May 8, 2014
Bullied and Invisible.
I want you to imagine what it would be like if one day you walked out of your front door and you were completely invisible. Nobody looked at you, nobody acknowledged your presence. When you try and make eye contact with people, they look away. Now imagine that happening for 13 years of your childhood. Waking up every day to go to school knowing you are going to get made fun of knowing you are going to get bullied and no one is going to do anything about it. You see the ugly truth of the human condition. That ugly truth is we are not all equal and never will be. There are losers in this world and you are one of them. Your self-esteem drops, which makes it even worse. Doesn’t even matter how hard you try. It will never be good enough. So you withdraw. You just suffer in silence. The ones that want to help cannot and the ones that can want nothing to do with it. People just shrug and say “kids can be cruel.” Which is their way of saying they do not really care. Schools say they have policies in place to deal with this. Let’s stop right there … if that were true why is this still happening everywhere?
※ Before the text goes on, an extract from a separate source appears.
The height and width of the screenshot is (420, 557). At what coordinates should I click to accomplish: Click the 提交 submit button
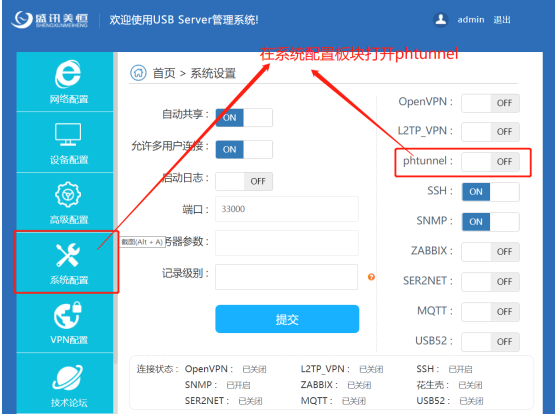pyautogui.click(x=287, y=319)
Years later, bullying still hurts. No one should have to endure bullying. I have no real good memories of that time in my life I prefer to not to think about it. You can only go so long getting knocked down before you decide that it might be best to stay down. If you were lucky they ignored you. If you weren’t so lucky, you got bullied. Every day. Until you learned to keep to yourself. Don’t talk to people, it only invites trouble into your life. It sucks a lot of the few friends I did have back then I have lost connection with mainly because I want to be as far from that area as possible and it’s not their fault and can’t be blamed for my choices. I was angry and I still hate that place to this day. Suffice it to say, somehow I held on. But a huge part of me has been forever damaged by it. This isn’t something you ever recover from, you only bury it and keep piling more dirt over it, hoping to level out the massive bump, but it’s always there. You move on the best you can one foot in front of the other. By the time I made it to college I was so angry with the world I had to force myself to leave my dorm room other than just going to class come back and locking myself away.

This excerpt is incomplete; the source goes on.